Source: The Climate Crisis Newsletter
Bill McKibben in the New Yorker:
In what may be the most cataclysmic day so far for the traditional fossil-fuel industry, a remarkable set of shareholder votes and court rulings have scrambled the future of three of the world’s largest oil companies.
On Wednesday, a court in the Netherlands ordered Royal Dutch Shell to dramatically cut its emissions over the next decade—a mandate it can likely meet only by dramatically changing its business model. A few hours later, sixty-one per cent of shareholders at Chevron voted, over management objections, to demand that the company cut so-called Scope 3 emissions, which include emissions caused by its customers burning its products. Oil companies are willing to address the emissions that come from their operations, but, as Reuters pointed out, the support for the cuts “shows growing investor frustration with companies, which they believe are not doing enough to tackle climate change.” The most powerful proof of such frustration came shortly afterward, as ExxonMobil officials announced that shareholders had (over the company’s strenuous opposition) elected two dissident candidates to the company’s board, both of whom pledge to push for climate action.
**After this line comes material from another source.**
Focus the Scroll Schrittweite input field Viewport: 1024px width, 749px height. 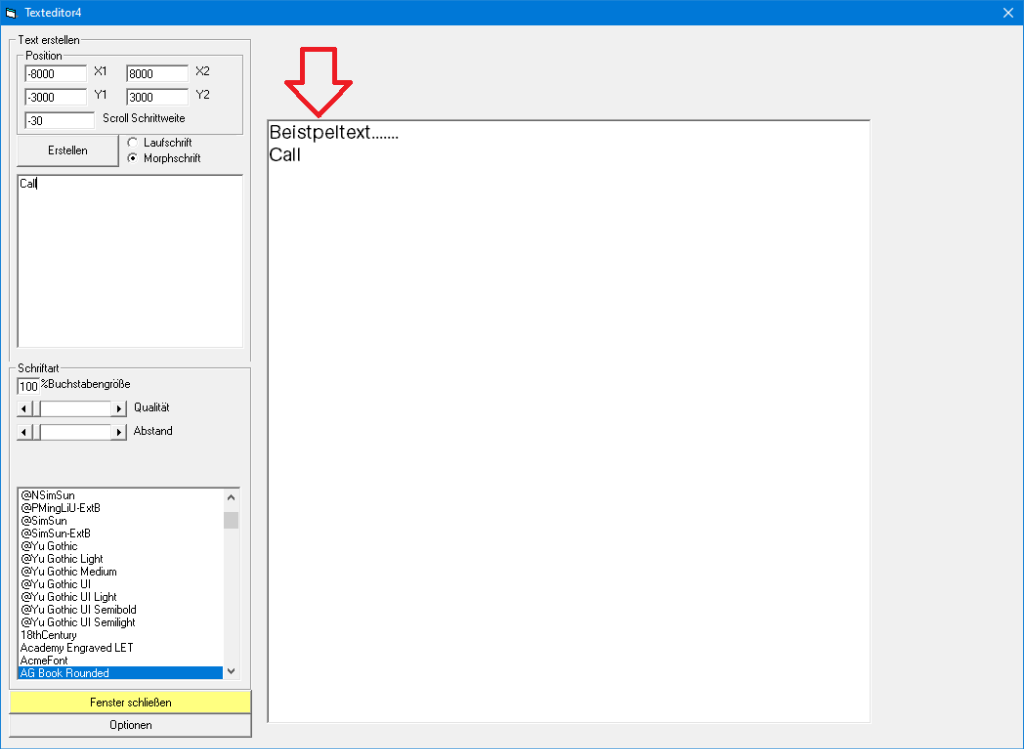tap(59, 120)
Photograph by Erik McGregor / Sipa / Alamy
The action at ExxonMobil’s shareholder meeting was fascinating: the company, which regularly used to make the list of most-admired companies, had been pulling out all stops to defeat the slate of dissident candidates, which was put forward by Engine No. 1, a tiny activist fund based in San Francisco that owns just 0.02 per cent of the company’s stock, but has insisted that Exxon needs a better answer to the question of how to meet the climate challenge. Exxon has simply insisted on doubling down: its current plan actually calls for increasing oil and gas production in Guyana and the Permian Basin this decade, even though the International Energy Agency last week called for an end to new development of fossil fuels. Observers at the meeting described a long adjournment mid-meeting, and meandering answers to questions from the floor, perhaps as an effort to buy time to persuade more shareholders to go the company’s way. But the effort failed. Notably, efforts by activists to push big investors appear to have paid off: according to sources, BlackRock, the world’s largest asset manager, backed three of the dissident candidates for the Exxon board.